Without Herc and those guys, where would we be at? You got to really show respect, man, if your life is Hip-Hop, you always got to pay homage to the people who brought it into existence.

Is that something that you've run into in your career? Have you come across people who don't respect the contributions you've made? Or had disrespected other people's contributions in front of you?

It really doesn't matter what they think. God put me here to do a job and I'm on a mission to do what I'm supposed to do here and that's that. To make good music and make you feel good, man. Now, there ain't no crime in that. At all. And people want to feel good, especially now. I'm doing everything in my power to do so.

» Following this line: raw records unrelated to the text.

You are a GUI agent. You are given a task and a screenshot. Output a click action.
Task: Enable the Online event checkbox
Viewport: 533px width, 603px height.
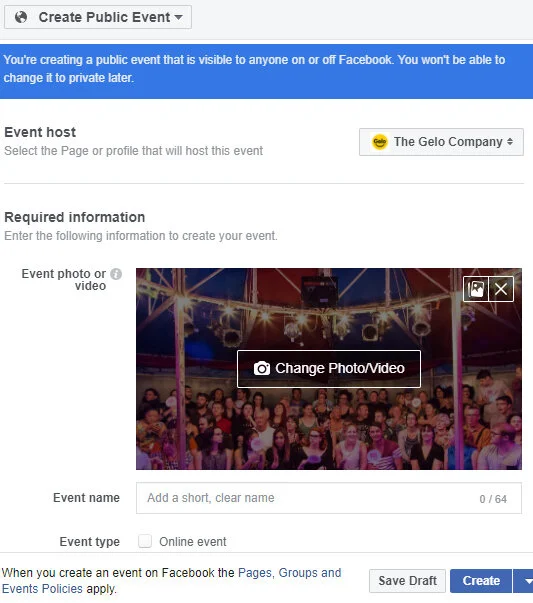click(145, 541)
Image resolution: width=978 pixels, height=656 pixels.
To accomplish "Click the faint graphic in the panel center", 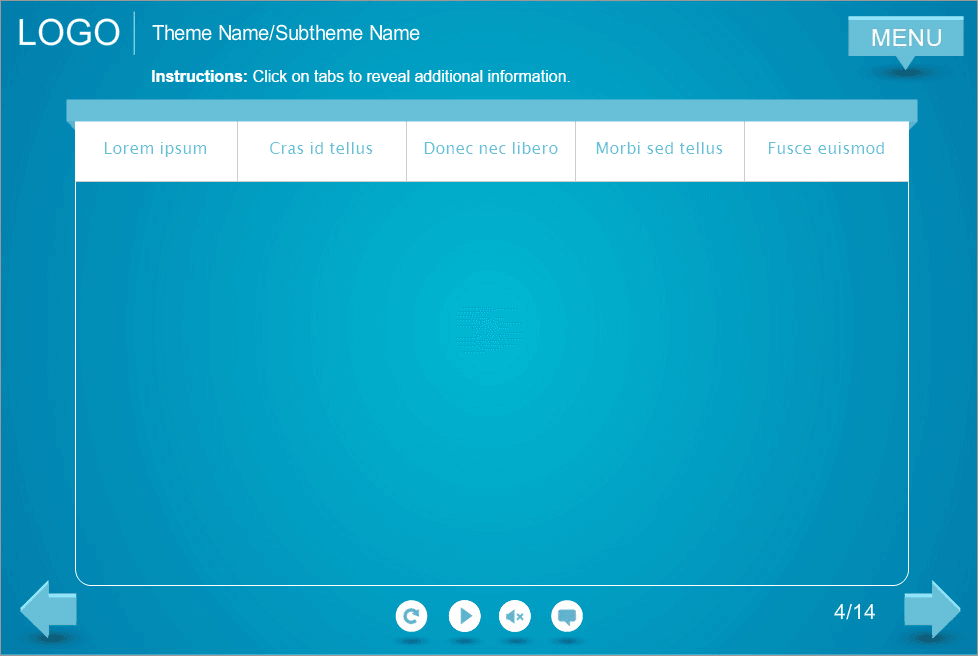I will pyautogui.click(x=488, y=332).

Can you tell me about sort of the desire to stay independent and control everything on your own terms?

Because we've been taken on a ride, man. Everyone in the business has been through this. We've been through some hardship, and we had to learn the hard way. But being young, I looked at it a different way. I looked at it as "Hey, my job got better than when I was doing, you know, working in the mall." I got to do something fun, and make money doing it. I take hip hop very seriously, I take everything I do seriously, and everything I do is in Heavy D's name. 

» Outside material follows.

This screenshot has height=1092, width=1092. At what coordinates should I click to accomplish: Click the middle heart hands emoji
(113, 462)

Would you be happy to hear someone sample this record in their own production in the future? 

Hell yeah. Why not? That's great. To hear something like that, you know, people think your music is dope enough to sample it. 

What do you do when you're relaxing? Do you take time off?

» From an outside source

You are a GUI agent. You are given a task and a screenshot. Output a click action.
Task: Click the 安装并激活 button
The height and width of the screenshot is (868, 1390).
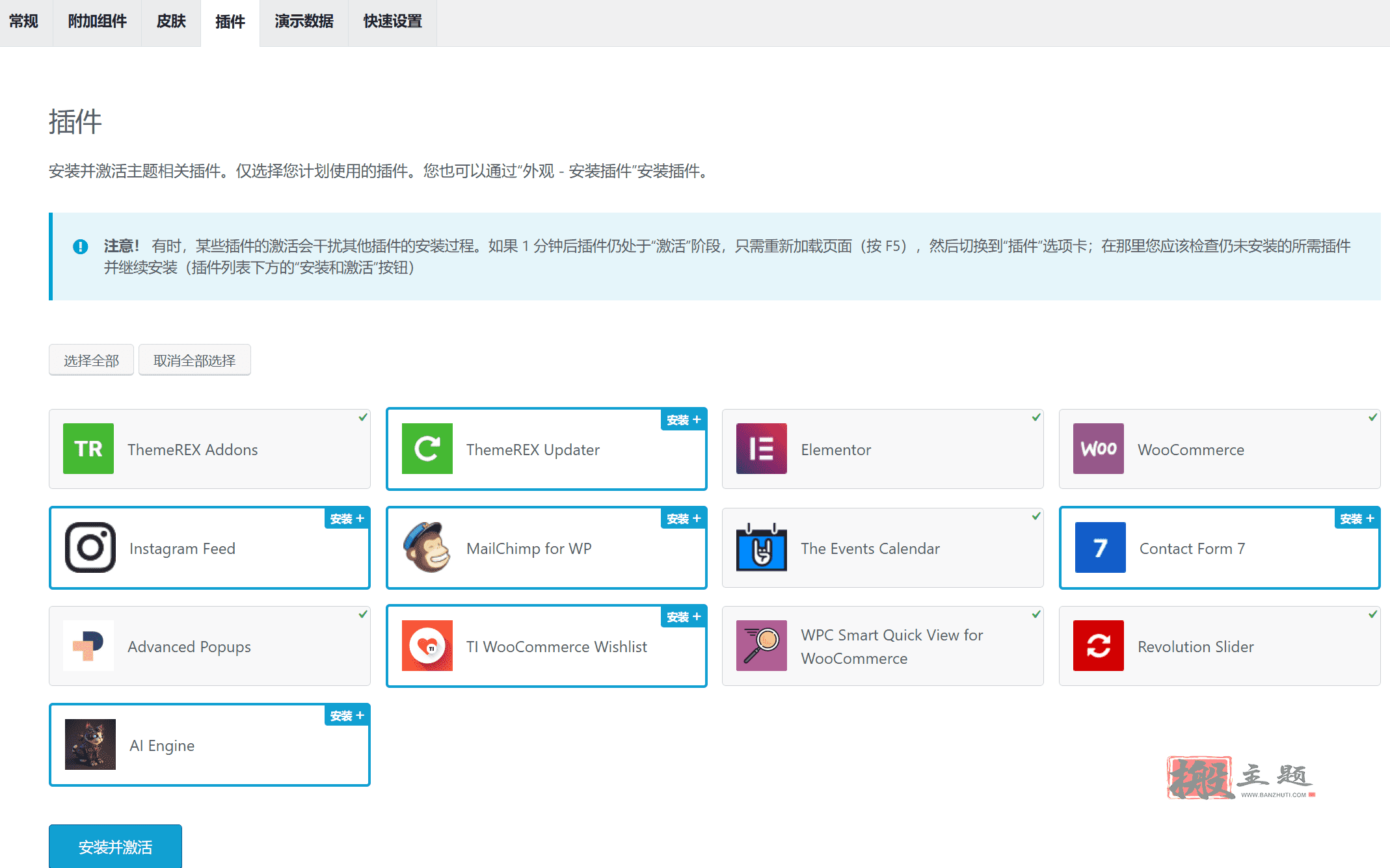(x=115, y=847)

When I'm relaxing, I'm home, man. I'm a homebody. I'm always making beats. I'm listening to the music, 45s I got that I forgot I had. I like to dig into my own collection at times, like, "Shit, I forgot about these." Start listening to that stuff and making beats. It doesn't stop, man. It doesn't stop at all. And it seems like the records that we find are just limitless. It’s always something out there to find, you know what I'm saying?

Have you been able to visit record stores and still dig for things this past year during the pandemic? 

Of course. That doesn't really stop. I got a couple disposable hazmat suits. I just go in, get on the floor, and do what I do.

Are there any projects of yours that you don't talk about necessarily as often but you go back to, like a personal favorite?

I'm proud of everything I do, but the most proud would probably have to be between "Mecca and the Soul Brother" and "New York's Finest,” when it comes to my own work. 

Is there anything new to you that you still want to try in your career?

There's lots of things I want to do with my band, and try to see how we could coexist on it, you know what I mean? That’s exciting, to merge my ideas with their skills. People love music. It's medicine, and what some people don't realize, it's a healer. Okay? And I make all kinds of music, street music, cool out music, normal hip hop music, R&B, I could make a house record, I can do all kinds of stuff now. And now that I have a band, there's no limit to what I can do.